### Required action:
Exactly and in full, give the records again.

——

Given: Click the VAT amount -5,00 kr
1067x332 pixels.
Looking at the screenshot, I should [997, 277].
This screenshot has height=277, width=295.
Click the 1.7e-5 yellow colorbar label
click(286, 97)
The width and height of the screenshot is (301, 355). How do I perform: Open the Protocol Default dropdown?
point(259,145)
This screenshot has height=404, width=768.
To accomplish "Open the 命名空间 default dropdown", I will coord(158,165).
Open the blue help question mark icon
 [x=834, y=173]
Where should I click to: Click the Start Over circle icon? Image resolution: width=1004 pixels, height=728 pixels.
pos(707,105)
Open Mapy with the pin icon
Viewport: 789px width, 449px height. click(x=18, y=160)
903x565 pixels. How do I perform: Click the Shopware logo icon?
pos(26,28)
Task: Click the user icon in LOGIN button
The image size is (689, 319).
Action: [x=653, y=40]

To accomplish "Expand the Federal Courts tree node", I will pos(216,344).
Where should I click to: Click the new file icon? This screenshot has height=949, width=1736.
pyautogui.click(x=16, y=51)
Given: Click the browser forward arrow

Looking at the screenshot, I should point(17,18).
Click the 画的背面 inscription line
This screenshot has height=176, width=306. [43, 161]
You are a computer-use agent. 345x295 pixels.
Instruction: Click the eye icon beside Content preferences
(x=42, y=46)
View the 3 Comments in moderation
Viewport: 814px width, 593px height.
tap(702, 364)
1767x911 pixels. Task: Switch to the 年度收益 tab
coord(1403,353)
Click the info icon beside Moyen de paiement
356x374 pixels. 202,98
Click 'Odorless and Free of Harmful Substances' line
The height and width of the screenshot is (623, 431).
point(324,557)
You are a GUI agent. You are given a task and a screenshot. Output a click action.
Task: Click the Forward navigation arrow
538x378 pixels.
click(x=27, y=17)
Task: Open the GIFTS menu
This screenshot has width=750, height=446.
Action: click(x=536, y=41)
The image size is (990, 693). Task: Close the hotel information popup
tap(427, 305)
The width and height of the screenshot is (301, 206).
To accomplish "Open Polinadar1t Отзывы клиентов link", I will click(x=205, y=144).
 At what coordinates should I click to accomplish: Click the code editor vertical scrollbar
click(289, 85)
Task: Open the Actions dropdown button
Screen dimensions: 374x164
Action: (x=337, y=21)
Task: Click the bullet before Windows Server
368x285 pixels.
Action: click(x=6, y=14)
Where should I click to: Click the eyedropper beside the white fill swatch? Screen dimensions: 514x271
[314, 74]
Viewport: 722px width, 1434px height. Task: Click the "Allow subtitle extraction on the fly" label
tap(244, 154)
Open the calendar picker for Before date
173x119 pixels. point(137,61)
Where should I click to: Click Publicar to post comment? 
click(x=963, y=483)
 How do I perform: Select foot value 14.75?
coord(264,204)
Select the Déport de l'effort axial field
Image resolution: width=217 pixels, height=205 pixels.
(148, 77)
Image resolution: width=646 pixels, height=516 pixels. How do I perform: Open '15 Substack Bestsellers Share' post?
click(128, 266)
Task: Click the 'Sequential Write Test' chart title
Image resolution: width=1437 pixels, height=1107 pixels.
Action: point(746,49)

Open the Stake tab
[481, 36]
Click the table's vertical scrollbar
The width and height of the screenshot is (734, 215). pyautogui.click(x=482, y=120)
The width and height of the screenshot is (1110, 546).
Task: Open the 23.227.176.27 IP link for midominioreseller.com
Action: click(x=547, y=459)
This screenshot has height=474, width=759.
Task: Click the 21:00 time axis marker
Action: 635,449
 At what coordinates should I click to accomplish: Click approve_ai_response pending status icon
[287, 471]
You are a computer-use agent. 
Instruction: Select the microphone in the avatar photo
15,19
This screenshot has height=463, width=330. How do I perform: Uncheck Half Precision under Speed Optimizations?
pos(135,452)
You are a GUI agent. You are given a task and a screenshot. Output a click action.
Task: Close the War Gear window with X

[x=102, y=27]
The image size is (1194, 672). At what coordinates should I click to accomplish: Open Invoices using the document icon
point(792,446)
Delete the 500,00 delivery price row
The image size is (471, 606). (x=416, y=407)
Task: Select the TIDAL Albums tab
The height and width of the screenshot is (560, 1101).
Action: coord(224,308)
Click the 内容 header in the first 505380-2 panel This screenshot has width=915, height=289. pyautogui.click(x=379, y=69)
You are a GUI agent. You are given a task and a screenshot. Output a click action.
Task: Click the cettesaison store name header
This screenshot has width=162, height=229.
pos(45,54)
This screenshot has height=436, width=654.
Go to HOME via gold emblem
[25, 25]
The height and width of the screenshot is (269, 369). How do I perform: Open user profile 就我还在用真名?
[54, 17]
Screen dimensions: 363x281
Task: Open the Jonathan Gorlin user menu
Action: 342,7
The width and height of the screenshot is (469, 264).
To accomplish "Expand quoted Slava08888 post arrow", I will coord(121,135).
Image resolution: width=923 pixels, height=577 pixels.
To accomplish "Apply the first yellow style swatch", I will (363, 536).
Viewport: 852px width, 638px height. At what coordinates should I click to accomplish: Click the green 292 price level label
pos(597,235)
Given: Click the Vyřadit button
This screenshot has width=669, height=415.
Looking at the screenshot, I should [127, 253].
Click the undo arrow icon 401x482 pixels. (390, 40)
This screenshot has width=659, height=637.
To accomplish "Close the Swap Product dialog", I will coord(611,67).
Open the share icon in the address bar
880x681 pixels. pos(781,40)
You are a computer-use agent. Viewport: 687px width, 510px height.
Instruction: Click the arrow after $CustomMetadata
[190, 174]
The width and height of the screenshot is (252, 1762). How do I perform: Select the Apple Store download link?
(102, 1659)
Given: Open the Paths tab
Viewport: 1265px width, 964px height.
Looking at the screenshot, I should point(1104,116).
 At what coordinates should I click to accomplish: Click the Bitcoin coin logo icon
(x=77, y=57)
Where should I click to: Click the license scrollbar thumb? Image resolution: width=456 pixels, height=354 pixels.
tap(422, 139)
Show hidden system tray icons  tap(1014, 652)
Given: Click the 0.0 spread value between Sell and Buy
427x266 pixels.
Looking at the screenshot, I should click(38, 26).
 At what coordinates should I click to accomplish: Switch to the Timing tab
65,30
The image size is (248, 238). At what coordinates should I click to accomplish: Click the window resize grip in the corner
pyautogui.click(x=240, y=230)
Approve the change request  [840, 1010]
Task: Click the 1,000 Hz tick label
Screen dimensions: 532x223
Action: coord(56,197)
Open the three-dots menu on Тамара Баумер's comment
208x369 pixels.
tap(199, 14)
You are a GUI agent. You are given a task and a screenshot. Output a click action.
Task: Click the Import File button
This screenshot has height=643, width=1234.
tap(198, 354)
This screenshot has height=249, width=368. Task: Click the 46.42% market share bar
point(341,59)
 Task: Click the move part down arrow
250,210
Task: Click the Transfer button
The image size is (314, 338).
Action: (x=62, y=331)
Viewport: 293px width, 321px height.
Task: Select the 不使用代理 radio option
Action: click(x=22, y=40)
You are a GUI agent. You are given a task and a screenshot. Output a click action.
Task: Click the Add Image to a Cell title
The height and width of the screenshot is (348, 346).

——

### Response below:
Given: Click the VAT amount -5,00 kr
1067x332 pixels.
Looking at the screenshot, I should [997, 277].
This screenshot has height=277, width=295.
Click the 1.7e-5 yellow colorbar label
click(286, 97)
The width and height of the screenshot is (301, 355). How do I perform: Open the Protocol Default dropdown?
point(259,145)
This screenshot has height=404, width=768.
To accomplish "Open the 命名空间 default dropdown", I will coord(158,165).
Open the blue help question mark icon
 [x=834, y=173]
Where should I click to: Click the Start Over circle icon? Image resolution: width=1004 pixels, height=728 pixels.
pos(707,105)
Open Mapy with the pin icon
Viewport: 789px width, 449px height. click(x=18, y=160)
903x565 pixels. How do I perform: Click the Shopware logo icon?
pos(26,28)
Task: Click the user icon in LOGIN button
The image size is (689, 319).
Action: [x=653, y=40]

To accomplish "Expand the Federal Courts tree node", I will pos(216,344).
Where should I click to: Click the new file icon? This screenshot has height=949, width=1736.
pyautogui.click(x=16, y=51)
Given: Click the browser forward arrow

Looking at the screenshot, I should point(17,18).
Click the 画的背面 inscription line
This screenshot has height=176, width=306. [43, 161]
You are a computer-use agent. 345x295 pixels.
Instruction: Click the eye icon beside Content preferences
(x=42, y=46)
View the 3 Comments in moderation
Viewport: 814px width, 593px height.
tap(702, 364)
1767x911 pixels. Task: Switch to the 年度收益 tab
coord(1403,353)
Click the info icon beside Moyen de paiement
356x374 pixels. 202,98
Click 'Odorless and Free of Harmful Substances' line
The height and width of the screenshot is (623, 431).
point(324,557)
You are a GUI agent. You are given a task and a screenshot. Output a click action.
Task: Click the Forward navigation arrow
538x378 pixels.
click(x=27, y=17)
Task: Open the GIFTS menu
This screenshot has width=750, height=446.
Action: click(x=536, y=41)
The image size is (990, 693). Task: Close the hotel information popup
tap(427, 305)
The width and height of the screenshot is (301, 206).
To accomplish "Open Polinadar1t Отзывы клиентов link", I will click(x=205, y=144).
 At what coordinates should I click to accomplish: Click the code editor vertical scrollbar
click(289, 85)
Task: Open the Actions dropdown button
Screen dimensions: 374x164
Action: (x=337, y=21)
Task: Click the bullet before Windows Server
368x285 pixels.
Action: click(x=6, y=14)
Where should I click to: Click the eyedropper beside the white fill swatch? Screen dimensions: 514x271
[314, 74]
Viewport: 722px width, 1434px height. Task: Click the "Allow subtitle extraction on the fly" label
tap(244, 154)
Open the calendar picker for Before date
173x119 pixels. point(137,61)
Where should I click to: Click Publicar to post comment? 
click(x=963, y=483)
 How do I perform: Select foot value 14.75?
coord(264,204)
Select the Déport de l'effort axial field
Image resolution: width=217 pixels, height=205 pixels.
(148, 77)
Image resolution: width=646 pixels, height=516 pixels. How do I perform: Open '15 Substack Bestsellers Share' post?
click(128, 266)
Task: Click the 'Sequential Write Test' chart title
Image resolution: width=1437 pixels, height=1107 pixels.
Action: point(746,49)

Open the Stake tab
[481, 36]
Click the table's vertical scrollbar
The width and height of the screenshot is (734, 215). pyautogui.click(x=482, y=120)
The width and height of the screenshot is (1110, 546).
Task: Open the 23.227.176.27 IP link for midominioreseller.com
Action: click(x=547, y=459)
This screenshot has height=474, width=759.
Task: Click the 21:00 time axis marker
Action: 635,449
 At what coordinates should I click to accomplish: Click approve_ai_response pending status icon
[287, 471]
You are a computer-use agent. 
Instruction: Select the microphone in the avatar photo
15,19
This screenshot has height=463, width=330. How do I perform: Uncheck Half Precision under Speed Optimizations?
pos(135,452)
You are a GUI agent. You are given a task and a screenshot. Output a click action.
Task: Close the War Gear window with X

[x=102, y=27]
The image size is (1194, 672). At what coordinates should I click to accomplish: Open Invoices using the document icon
point(792,446)
Delete the 500,00 delivery price row
The image size is (471, 606). (x=416, y=407)
Task: Select the TIDAL Albums tab
The height and width of the screenshot is (560, 1101).
Action: coord(224,308)
Click the 内容 header in the first 505380-2 panel This screenshot has width=915, height=289. pyautogui.click(x=379, y=69)
You are a GUI agent. You are given a task and a screenshot. Output a click action.
Task: Click the cettesaison store name header
This screenshot has width=162, height=229.
pos(45,54)
This screenshot has height=436, width=654.
Go to HOME via gold emblem
[25, 25]
The height and width of the screenshot is (269, 369). How do I perform: Open user profile 就我还在用真名?
[54, 17]
Screen dimensions: 363x281
Task: Open the Jonathan Gorlin user menu
Action: 342,7
The width and height of the screenshot is (469, 264).
To accomplish "Expand quoted Slava08888 post arrow", I will coord(121,135).
Image resolution: width=923 pixels, height=577 pixels.
To accomplish "Apply the first yellow style swatch", I will (363, 536).
Viewport: 852px width, 638px height. At what coordinates should I click to accomplish: Click the green 292 price level label
pos(597,235)
Given: Click the Vyřadit button
This screenshot has width=669, height=415.
Looking at the screenshot, I should [127, 253].
Click the undo arrow icon 401x482 pixels. (390, 40)
This screenshot has width=659, height=637.
To accomplish "Close the Swap Product dialog", I will coord(611,67).
Open the share icon in the address bar
880x681 pixels. pos(781,40)
You are a computer-use agent. Viewport: 687px width, 510px height.
Instruction: Click the arrow after $CustomMetadata
[190, 174]
The width and height of the screenshot is (252, 1762). How do I perform: Select the Apple Store download link?
(102, 1659)
Given: Open the Paths tab
Viewport: 1265px width, 964px height.
Looking at the screenshot, I should point(1104,116).
 At what coordinates should I click to accomplish: Click the Bitcoin coin logo icon
(x=77, y=57)
Where should I click to: Click the license scrollbar thumb? Image resolution: width=456 pixels, height=354 pixels.
tap(422, 139)
Show hidden system tray icons  tap(1014, 652)
Given: Click the 0.0 spread value between Sell and Buy
427x266 pixels.
Looking at the screenshot, I should click(38, 26).
 At what coordinates should I click to accomplish: Switch to the Timing tab
65,30
The image size is (248, 238). At what coordinates should I click to accomplish: Click the window resize grip in the corner
pyautogui.click(x=240, y=230)
Approve the change request  [840, 1010]
Task: Click the 1,000 Hz tick label
Screen dimensions: 532x223
Action: coord(56,197)
Open the three-dots menu on Тамара Баумер's comment
208x369 pixels.
tap(199, 14)
You are a GUI agent. You are given a task and a screenshot. Output a click action.
Task: Click the Import File button
This screenshot has height=643, width=1234.
tap(198, 354)
This screenshot has height=249, width=368. Task: Click the 46.42% market share bar
point(341,59)
 Task: Click the move part down arrow
250,210
Task: Click the Transfer button
The image size is (314, 338).
Action: (x=62, y=331)
Viewport: 293px width, 321px height.
Task: Select the 不使用代理 radio option
Action: click(x=22, y=40)
You are a GUI agent. You are given a task and a screenshot. Output a click action.
Task: Click the Add Image to a Cell title
The height and width of the screenshot is (348, 346).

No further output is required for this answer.